→ **Material shown**
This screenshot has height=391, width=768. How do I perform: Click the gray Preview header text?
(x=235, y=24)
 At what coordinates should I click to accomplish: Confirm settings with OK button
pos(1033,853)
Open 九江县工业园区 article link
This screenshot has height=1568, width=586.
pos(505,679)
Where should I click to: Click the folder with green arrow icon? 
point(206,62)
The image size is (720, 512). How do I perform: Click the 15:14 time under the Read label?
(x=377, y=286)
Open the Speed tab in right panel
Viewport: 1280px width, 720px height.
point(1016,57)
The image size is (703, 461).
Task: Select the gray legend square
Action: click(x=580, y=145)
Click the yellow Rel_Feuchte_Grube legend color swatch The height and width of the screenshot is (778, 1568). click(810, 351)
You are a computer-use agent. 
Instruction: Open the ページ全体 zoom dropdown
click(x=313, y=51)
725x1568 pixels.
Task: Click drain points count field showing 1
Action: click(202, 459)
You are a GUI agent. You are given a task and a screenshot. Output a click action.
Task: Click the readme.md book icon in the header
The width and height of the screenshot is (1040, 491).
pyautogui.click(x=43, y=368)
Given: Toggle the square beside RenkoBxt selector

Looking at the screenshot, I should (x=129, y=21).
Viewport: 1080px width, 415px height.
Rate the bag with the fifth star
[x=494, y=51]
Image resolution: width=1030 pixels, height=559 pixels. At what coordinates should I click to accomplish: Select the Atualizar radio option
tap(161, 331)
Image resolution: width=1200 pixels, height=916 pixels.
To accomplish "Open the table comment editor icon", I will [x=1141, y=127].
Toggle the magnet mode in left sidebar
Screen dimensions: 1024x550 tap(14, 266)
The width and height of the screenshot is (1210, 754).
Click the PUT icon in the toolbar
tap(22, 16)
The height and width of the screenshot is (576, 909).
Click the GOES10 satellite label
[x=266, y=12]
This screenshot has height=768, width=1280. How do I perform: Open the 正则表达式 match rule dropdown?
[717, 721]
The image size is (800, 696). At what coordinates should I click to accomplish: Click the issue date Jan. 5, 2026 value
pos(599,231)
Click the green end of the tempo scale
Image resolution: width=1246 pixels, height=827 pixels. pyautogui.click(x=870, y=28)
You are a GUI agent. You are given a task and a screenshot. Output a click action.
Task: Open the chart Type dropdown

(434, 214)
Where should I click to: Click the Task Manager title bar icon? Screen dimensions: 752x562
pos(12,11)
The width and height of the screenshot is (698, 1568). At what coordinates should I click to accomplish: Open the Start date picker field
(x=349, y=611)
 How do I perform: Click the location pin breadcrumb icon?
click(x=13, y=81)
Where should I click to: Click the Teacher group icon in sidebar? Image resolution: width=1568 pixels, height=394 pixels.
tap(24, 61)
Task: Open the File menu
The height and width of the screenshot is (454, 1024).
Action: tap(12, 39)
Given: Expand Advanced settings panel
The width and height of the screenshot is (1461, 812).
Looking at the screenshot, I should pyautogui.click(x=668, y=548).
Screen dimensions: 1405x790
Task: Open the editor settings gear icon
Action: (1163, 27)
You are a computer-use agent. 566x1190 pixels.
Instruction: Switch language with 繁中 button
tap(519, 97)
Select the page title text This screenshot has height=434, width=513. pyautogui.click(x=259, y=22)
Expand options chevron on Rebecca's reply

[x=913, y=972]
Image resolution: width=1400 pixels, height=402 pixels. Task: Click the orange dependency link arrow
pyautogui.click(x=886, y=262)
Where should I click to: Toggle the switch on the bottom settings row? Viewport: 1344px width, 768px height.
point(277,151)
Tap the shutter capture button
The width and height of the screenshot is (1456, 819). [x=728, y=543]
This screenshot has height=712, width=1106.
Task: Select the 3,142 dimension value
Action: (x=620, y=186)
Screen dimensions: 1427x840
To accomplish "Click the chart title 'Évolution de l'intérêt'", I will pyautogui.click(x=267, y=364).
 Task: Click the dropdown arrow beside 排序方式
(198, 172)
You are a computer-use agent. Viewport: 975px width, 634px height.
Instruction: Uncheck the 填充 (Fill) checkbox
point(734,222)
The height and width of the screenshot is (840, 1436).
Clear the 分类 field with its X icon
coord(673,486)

→ **What is required**
Please transcribe the entries above exactly as written.

→ **Response**
This screenshot has height=391, width=768. How do I perform: Click the gray Preview header text?
(x=235, y=24)
 At what coordinates should I click to accomplish: Confirm settings with OK button
pos(1033,853)
Open 九江县工业园区 article link
This screenshot has height=1568, width=586.
pos(505,679)
Where should I click to: Click the folder with green arrow icon? 
point(206,62)
The image size is (720, 512). How do I perform: Click the 15:14 time under the Read label?
(x=377, y=286)
Open the Speed tab in right panel
Viewport: 1280px width, 720px height.
point(1016,57)
The image size is (703, 461).
Task: Select the gray legend square
Action: click(x=580, y=145)
Click the yellow Rel_Feuchte_Grube legend color swatch The height and width of the screenshot is (778, 1568). click(810, 351)
You are a computer-use agent. 
Instruction: Open the ページ全体 zoom dropdown
click(x=313, y=51)
725x1568 pixels.
Task: Click drain points count field showing 1
Action: click(202, 459)
You are a GUI agent. You are given a task and a screenshot. Output a click action.
Task: Click the readme.md book icon in the header
The width and height of the screenshot is (1040, 491).
pyautogui.click(x=43, y=368)
Given: Toggle the square beside RenkoBxt selector

Looking at the screenshot, I should (x=129, y=21).
Viewport: 1080px width, 415px height.
Rate the bag with the fifth star
[x=494, y=51]
Image resolution: width=1030 pixels, height=559 pixels. At what coordinates should I click to accomplish: Select the Atualizar radio option
tap(161, 331)
Image resolution: width=1200 pixels, height=916 pixels.
To accomplish "Open the table comment editor icon", I will [x=1141, y=127].
Toggle the magnet mode in left sidebar
Screen dimensions: 1024x550 tap(14, 266)
The width and height of the screenshot is (1210, 754).
Click the PUT icon in the toolbar
tap(22, 16)
The height and width of the screenshot is (576, 909).
Click the GOES10 satellite label
[x=266, y=12]
This screenshot has height=768, width=1280. How do I perform: Open the 正则表达式 match rule dropdown?
[717, 721]
The image size is (800, 696). At what coordinates should I click to accomplish: Click the issue date Jan. 5, 2026 value
pos(599,231)
Click the green end of the tempo scale
Image resolution: width=1246 pixels, height=827 pixels. pyautogui.click(x=870, y=28)
You are a GUI agent. You are given a task and a screenshot. Output a click action.
Task: Open the chart Type dropdown

(434, 214)
Where should I click to: Click the Task Manager title bar icon? Screen dimensions: 752x562
pos(12,11)
The width and height of the screenshot is (698, 1568). At what coordinates should I click to accomplish: Open the Start date picker field
(x=349, y=611)
 How do I perform: Click the location pin breadcrumb icon?
click(x=13, y=81)
Where should I click to: Click the Teacher group icon in sidebar? Image resolution: width=1568 pixels, height=394 pixels.
tap(24, 61)
Task: Open the File menu
The height and width of the screenshot is (454, 1024).
Action: tap(12, 39)
Given: Expand Advanced settings panel
The width and height of the screenshot is (1461, 812).
Looking at the screenshot, I should pyautogui.click(x=668, y=548).
Screen dimensions: 1405x790
Task: Open the editor settings gear icon
Action: (1163, 27)
You are a computer-use agent. 566x1190 pixels.
Instruction: Switch language with 繁中 button
tap(519, 97)
Select the page title text This screenshot has height=434, width=513. pyautogui.click(x=259, y=22)
Expand options chevron on Rebecca's reply

[x=913, y=972]
Image resolution: width=1400 pixels, height=402 pixels. Task: Click the orange dependency link arrow
pyautogui.click(x=886, y=262)
Where should I click to: Toggle the switch on the bottom settings row? Viewport: 1344px width, 768px height.
point(277,151)
Tap the shutter capture button
The width and height of the screenshot is (1456, 819). [x=728, y=543]
This screenshot has height=712, width=1106.
Task: Select the 3,142 dimension value
Action: (x=620, y=186)
Screen dimensions: 1427x840
To accomplish "Click the chart title 'Évolution de l'intérêt'", I will pyautogui.click(x=267, y=364).
 Task: Click the dropdown arrow beside 排序方式
(198, 172)
You are a computer-use agent. Viewport: 975px width, 634px height.
Instruction: Uncheck the 填充 (Fill) checkbox
point(734,222)
The height and width of the screenshot is (840, 1436).
Clear the 分类 field with its X icon
coord(673,486)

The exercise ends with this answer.